No Dia Nacional do Cerrado, comemorado nesta sexta-feira (11), entidades da sociedade civil lançaram a iniciativa #VotePeloCerrado para cobrar de candidatos nas próximas eleições um compromisso formal com a proteção do Cerrado. A mobilização disponibilizou uma carta-compromisso pública no site oficial da campanha para adesão dos postulantes aos cargos do Executivo e do Legislativo.
O bioma é considerado a caixa d’água do país por abrigar nascentes que alimentam oito das 12 principais bacias hidrográficas nacionais. No entanto, o cenário atual é crítico: mais de metade da vegetação nativa já foi devastada e os rios locais apresentam uma diminuição média de 27% em sua vazão.

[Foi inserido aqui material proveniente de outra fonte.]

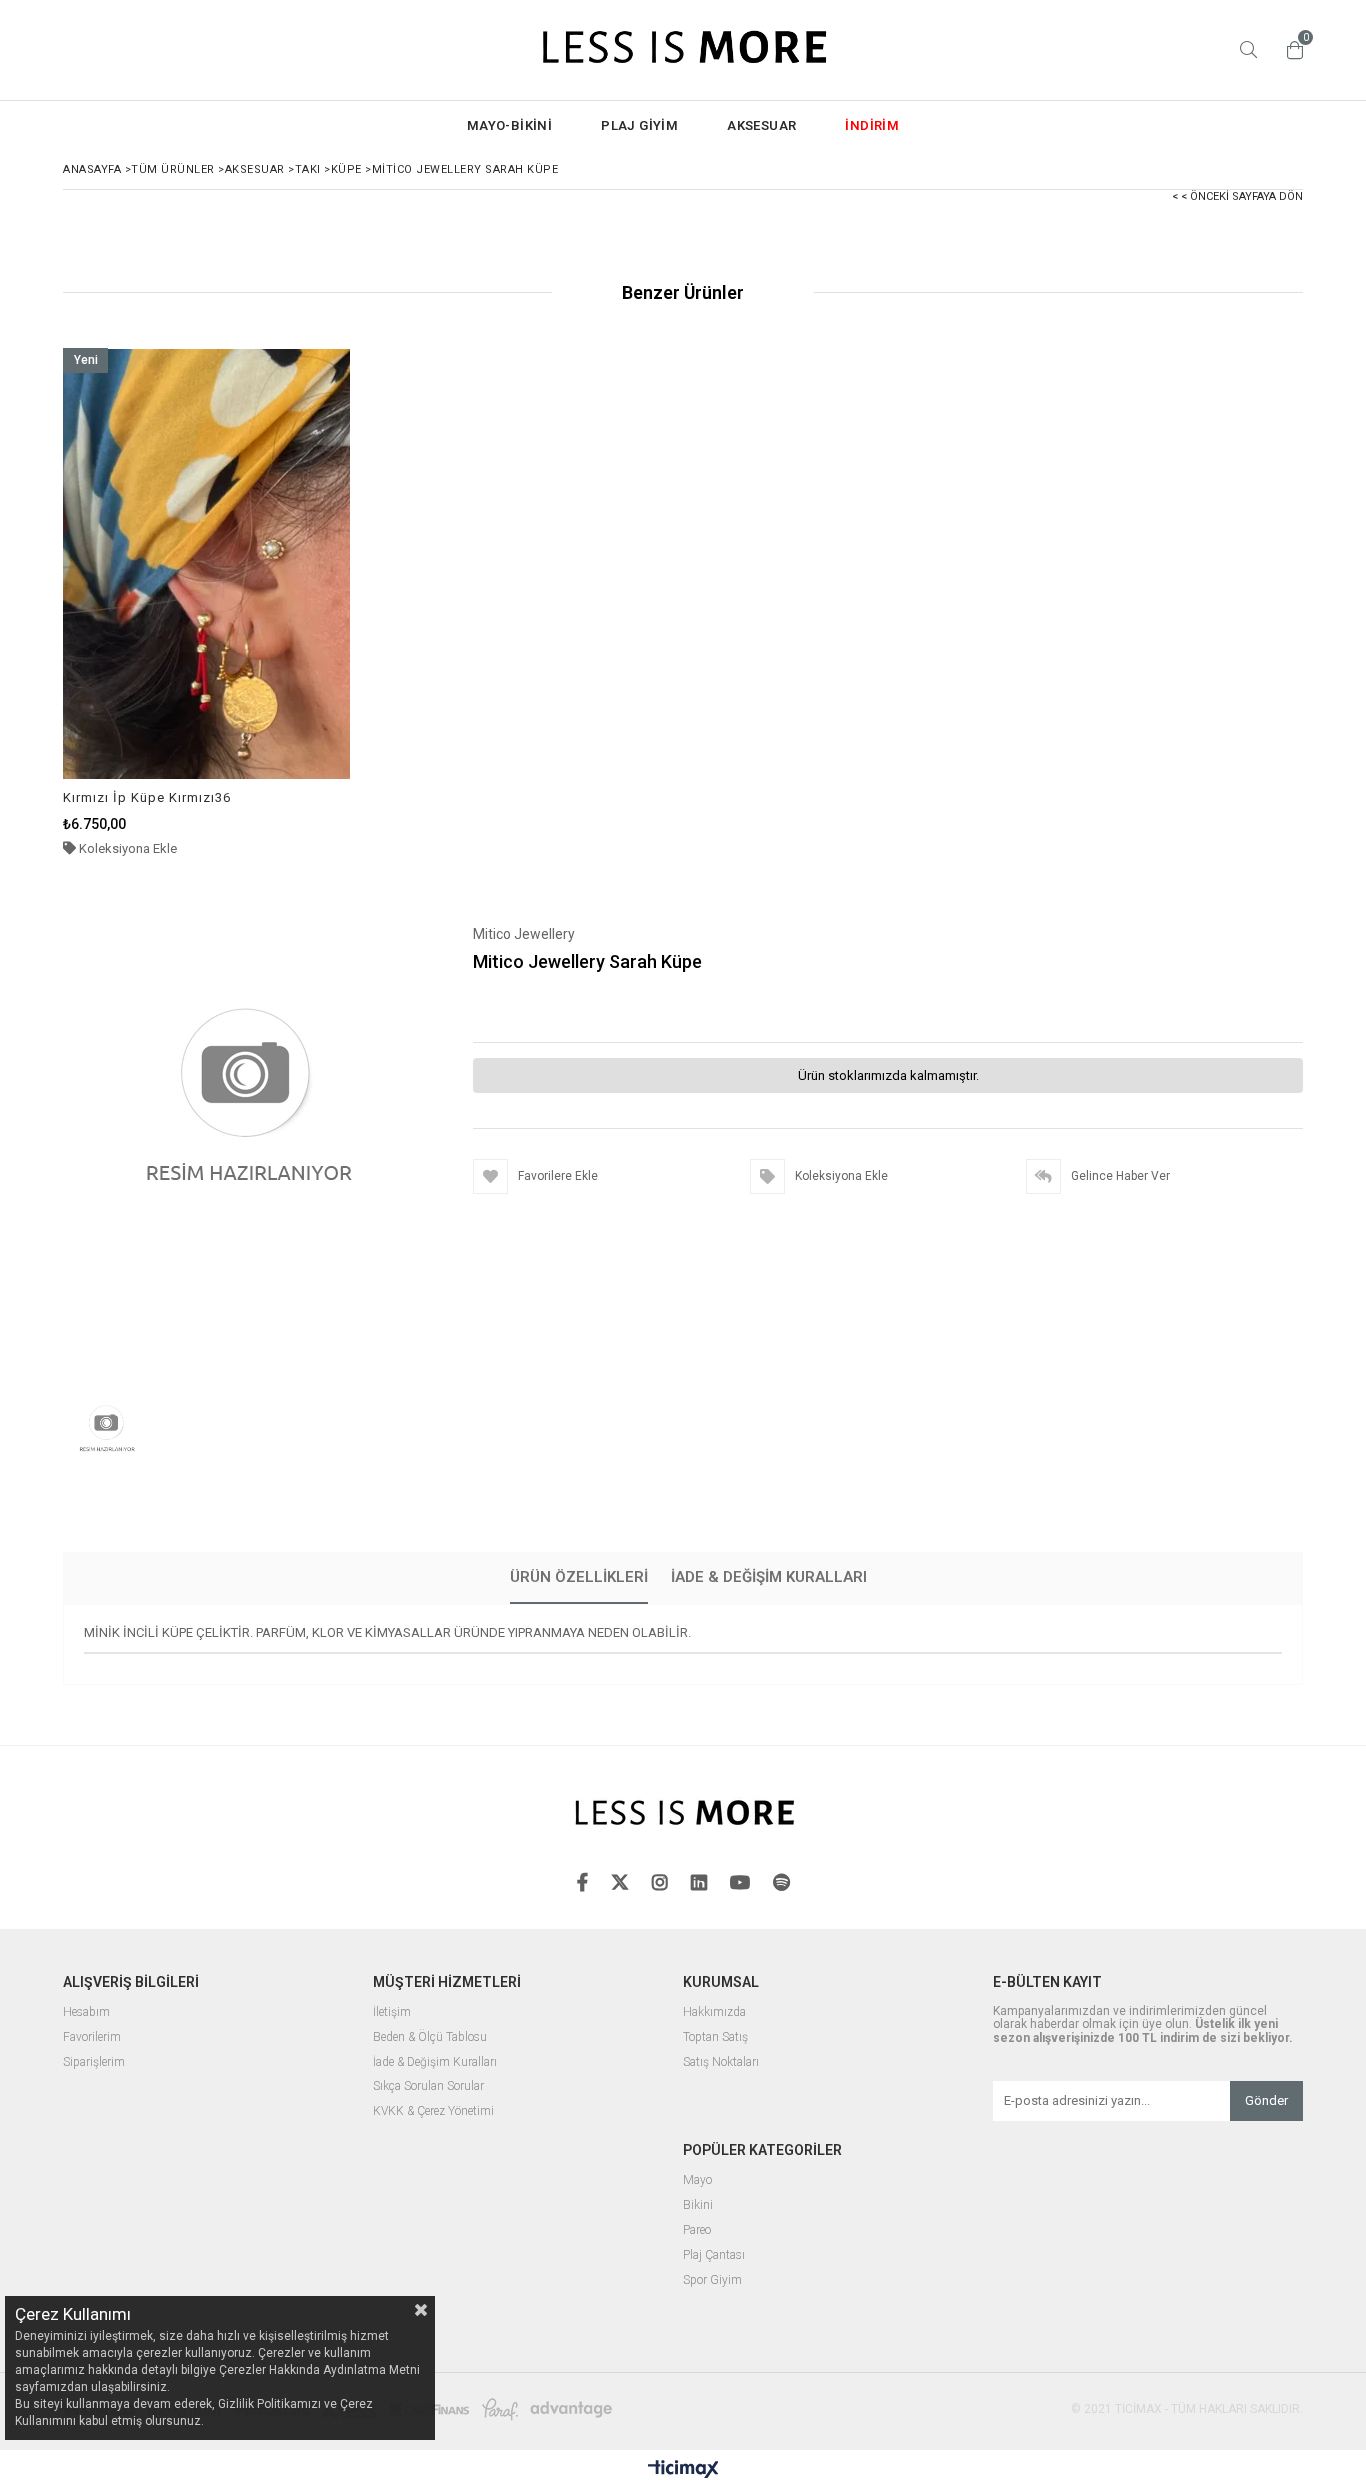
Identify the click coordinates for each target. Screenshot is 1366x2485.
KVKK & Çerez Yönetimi (433, 2111)
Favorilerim (92, 2037)
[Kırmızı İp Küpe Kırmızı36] (207, 563)
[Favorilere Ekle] (206, 602)
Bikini (698, 2205)
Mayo (697, 2180)
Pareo (697, 2230)
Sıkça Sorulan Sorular (428, 2086)
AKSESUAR (761, 125)
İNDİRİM (872, 125)
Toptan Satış (715, 2037)
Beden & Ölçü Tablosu (430, 2037)
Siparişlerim (94, 2062)
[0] (1290, 50)
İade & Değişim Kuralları (769, 1577)
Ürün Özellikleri (579, 1577)
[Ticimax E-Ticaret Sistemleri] (683, 2470)
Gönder (1266, 2100)
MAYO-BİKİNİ (509, 125)
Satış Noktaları (721, 2062)
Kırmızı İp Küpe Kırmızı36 (147, 797)
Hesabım (86, 2012)
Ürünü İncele (275, 602)
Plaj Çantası (714, 2255)
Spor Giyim (712, 2280)
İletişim (392, 2012)
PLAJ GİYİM (639, 125)
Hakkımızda (714, 2012)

A coordenadora do Programa Cerrado no Instituto Sociedade População e Natureza (ISPN), Isabel Figueiredo, destaca que as ações de conservação exigem planejamento contínuo. "Precisamos eleger parlamentares que compreendam a importância do Cerrado e não tenham uma visão imediatista que pode comprometer o nosso futuro", avaliou.
Segundo Ingrid Silveira, secretária executiva da Rede Cerrado, as propostas eleitorais devem focar em prioridades estratégicas. Ela defende que o debate eleitoral incorpore medidas para fortalecer a agricultura familiar, a agroecologia e a sociobiodiversidade, assegurando território, acesso a crédito e mercados para as comunidades locais.
Eixos prioritários da campanha
A carta-compromisso elenca oito eixos essenciais defendidos pelas entidades socioambientais:
1. Garantir a conservação do bioma e seu reconhecimento como patrimônio nacional;
2. Proteger os recursos hídricos como um direito fundamental;
3. Assegurar terra, território e autodeterminação dos povos e comunidades tradicionais;
4. Combater firmemente a grilagem e a violência no campo;
5. Mitigar os impactos de grandes empreendimentos com consulta livre, prévia e informada;
6. Fomentar a agroecologia e fortalecer a agricultura familiar;
7. Valorizar a sociobiodiversidade e a soberania alimentar;
8. Garantir saúde, educação, participação popular e vida digna.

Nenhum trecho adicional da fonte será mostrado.